Right. I think I can do this.
I can totally do this.
Okay, so this is going to be harder to write than I thought when I first started reading the book.
The Winter of the Witch is the final novel in the Winternight trilogy by Katherine Arden. The trilogy follows Vasya as she grows from a headstrong and away-with-the-fairies girl into a powerful young woman. You can read about my love for The Bear and the Nightingale here and my love for The Girl in the Tower here. There’s a lotta lot of love there.
There is slightly – emphasis is really important on the slightly – less love here.

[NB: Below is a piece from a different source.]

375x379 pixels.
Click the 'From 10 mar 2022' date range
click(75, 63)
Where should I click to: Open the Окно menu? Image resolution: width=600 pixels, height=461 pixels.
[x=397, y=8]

*closes eyes, scrunches up face, and waits for boos and hisses*
Most of my lack of love is for the first half of the book, which I found (and I will go ahead and use this word, because I am apparently a hundred and fifty years old) befuddling. I’m perfectly happy to accept that my beffudlement might be due to a combination of January brain, juggling five books (not a good move), a cold, and my aforementioned a hundred and fifty year oldedness*, but I felt like there was a lotta lot of story stuff going on and it seemed *scrunches up face again* more melodramatic than dramatic to me.
The book came into its own, though, in the second half and things began to make more sense to my old and withered January brain.
Here are just a few of my favourite things:
- The Bear – is it bad that I was actually a little bit in love with Medved by the end? Well, if it is then all I can do is apologise. Obvsiously, I wasn’t a fan of the whole raising the dead thing (because that’s really not a very nice thing to inflict on the living or the dead) but I was a fan of all the mischief. He was endearing, if twisted. All I’m saying is that I think he would make for interesting company at a dinner party. Don’t judge me.
- Sasha – he’s a legend and I think we can all agree that this time my love needs no apology.
- It’s a twin thing – as one half of a set of twins (not sure if that’s the best way to put it, but it’s what I’m going with), my attention is always grabbed by a twin story-line. I love (or am amused by) all the clichés associated with us and I love the almost mystical qualities people who happen to have shared a womb at the same time are sometimes given by people who got a womb all to themselves for nine months. We’re not that interesting, I promise. In this case, though, the mystical qualities were obviously more than fair enough. Yin and yang, good and evil, light and dark, life and death, love and hate, summer and winter. The balancing act was nice to watch unfold.
- The writing – Katherine Arden’s writing is beautiful. Her descriptions are rich but never heavy handed, and the world she’s made is mesmerising.
- The ending – it’s bittersweet because the trilogy is over, but it’s also goldilocks-right.
The last seventy five or so pages disappeared in a blur and flurry of paper for me. Everything converged into a perfect story-storm, and I was actually left shaking and holding back tears by a certain… goodbye.
It’s hard not to write about it, but I won’t.
*breaks down again*
I really do wish I’d loved the first half of the book more.
But I loved The Winter of the Witch by the end and that’s more than good enough for me.
*note to self – must stop ruining the English language.